I'm one of the people (a minority in this thread, it appears) who prefers 
Chrome's behavior and who'd like a skinny-tab option in Firefox, though not 
necessarily the default option. I use all the major browsers, typically with a 
dozen or more tabs open in the browser I'm using for my primary work at any 
given time. I vastly prefer Chrome's tab behavior for several reasons and rely 
on it as my primary browser in part because of it.

I believe the complaint of "XYZ pixels is too narrow because it hides necessary 
information in the tab" misses another point. For me, having tabs vanish off 
one side or the other of the tab strip is a worse omission of important 
information.

I have typically navigate my 20 or 30 or 40 tabs mostly by keyboard, cycling 
one way or the other across the tab strip, and for me the spatial arrangement 
is very important (as is tab-switching speed). I keep a mental map where 
everything is, and the tab strip mirrors it. I have different patches of a few 
nearby tabs for related tasks, for example. When some or most tabs are hidden, 
I find I get "lost." One visible tab strip helps me remember what I have going 
on when I lose track during multiasking moments. In Firefox, I have to 
compensate by opening new browser windows (harder than in Chrome since I can't 
select a group of them and tear them away to a new window) to manually 
partition my work into different clusters of tabs.

Chrome gracefully degrades the amount of information visible on each tab in a 
way I find useful. I often have lots of tabs with the same favicon visible 
(Google Docs, news articles from one website, etc) and though it would be nice 
to see full tabs I find the favicon is enough for me to keep my bearings. Most 
of the time, though, I have many different websites open and a glance at the 
favicons is all I need to know what's up.

The audio indicator is indeed a very useful part of the tab UI. In Chrome, it's 
the last thing visible as tabs get narrower, obscuring even the favicon. The 
close box disappears as tabs get narrower, but it's still visible on the active 
tab. When tabs are so narrow that only one item is visible, the close box is 
that single thing (overriding the audio indicator). Google clearly thought 
about this behavior carefully, and I vastly prefer it and often use Chrome for 
my primary work browser purely because I dislike Firefox's disappearing tabs so 
much.

There is an argument to be made for making life easier for people moving to 
Firefox from Chrome, which clearly is an ambition in the current Firefox 57 
Quantum push. I don't have any data about how widespread my preferences are or 
how much of a barrier it is adjusting to Firefox's disappearing tabs, but this 
heavy Chrome user prefers Chrome's approach.

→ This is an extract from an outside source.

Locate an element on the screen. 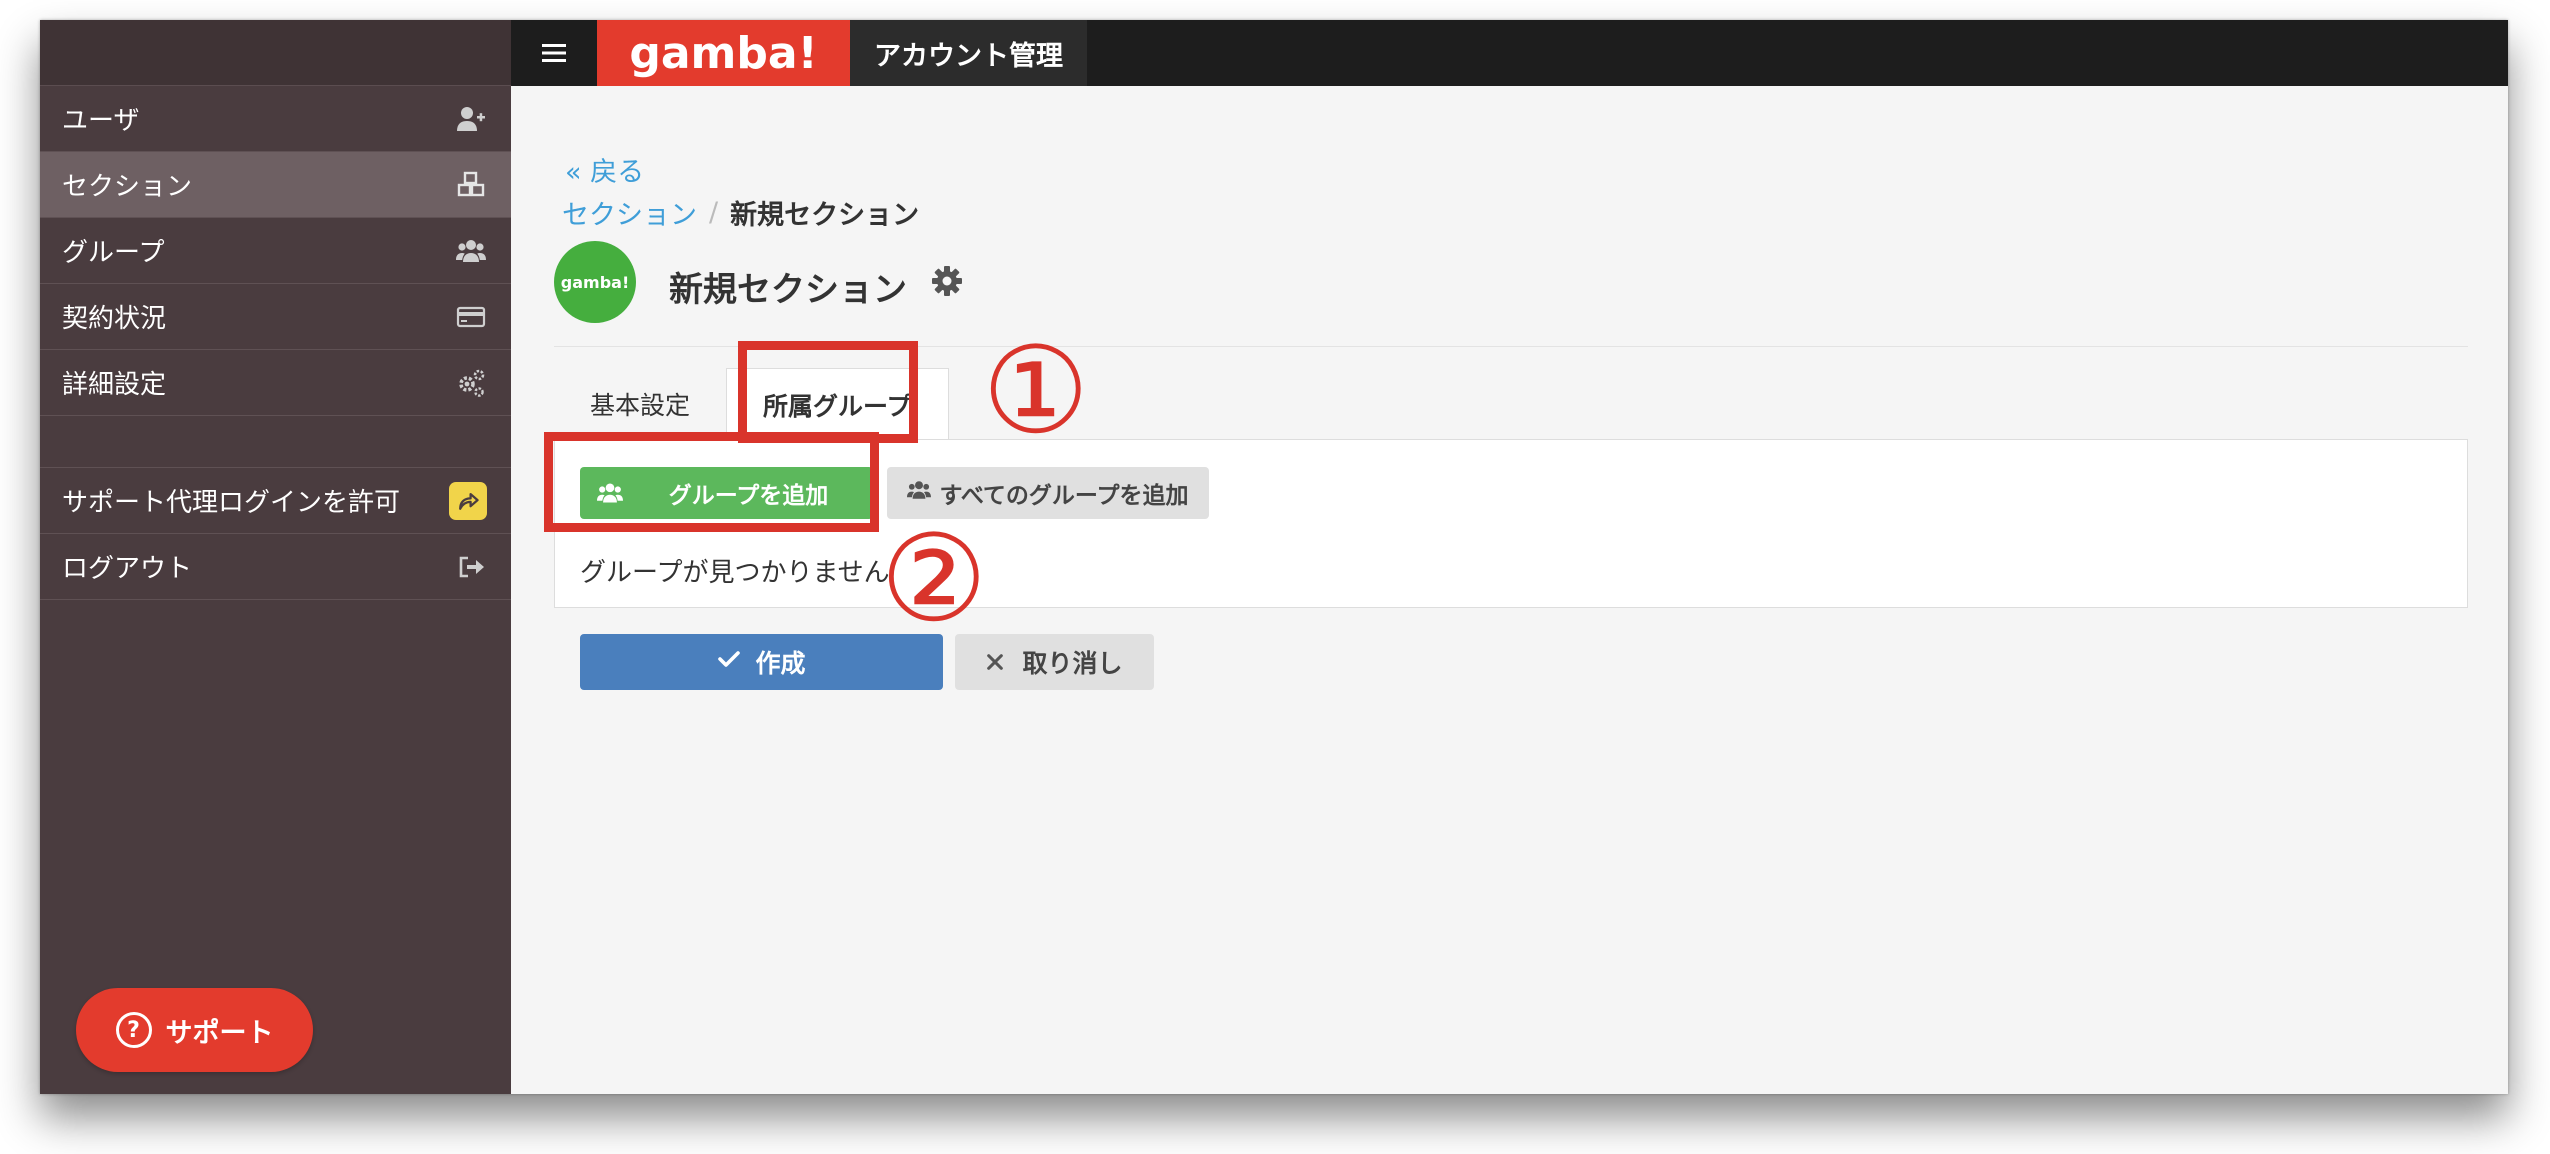 This screenshot has width=2550, height=1154. breadcrumb-sections-link: セクション is located at coordinates (630, 212).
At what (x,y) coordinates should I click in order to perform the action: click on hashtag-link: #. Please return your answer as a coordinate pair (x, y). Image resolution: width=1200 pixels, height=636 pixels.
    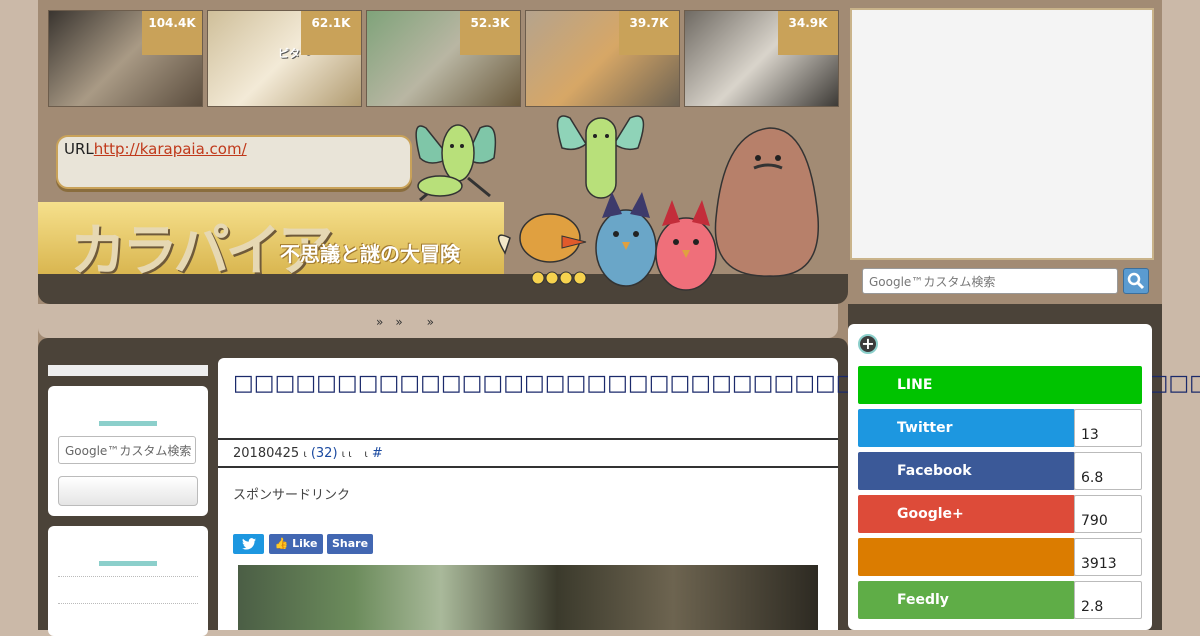
    Looking at the image, I should click on (378, 454).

I'm not trying to argue that my preferences are universal. But I expect Google 
made its choices pretty carefully and not as a way to punish people for using 
too many tabs. I use lots more tabs than the average user, but I expect the 
general trend is drifting toward more and more tabs, so graceful handling of 
overflow will become important for a larger fraction of people as time goes on.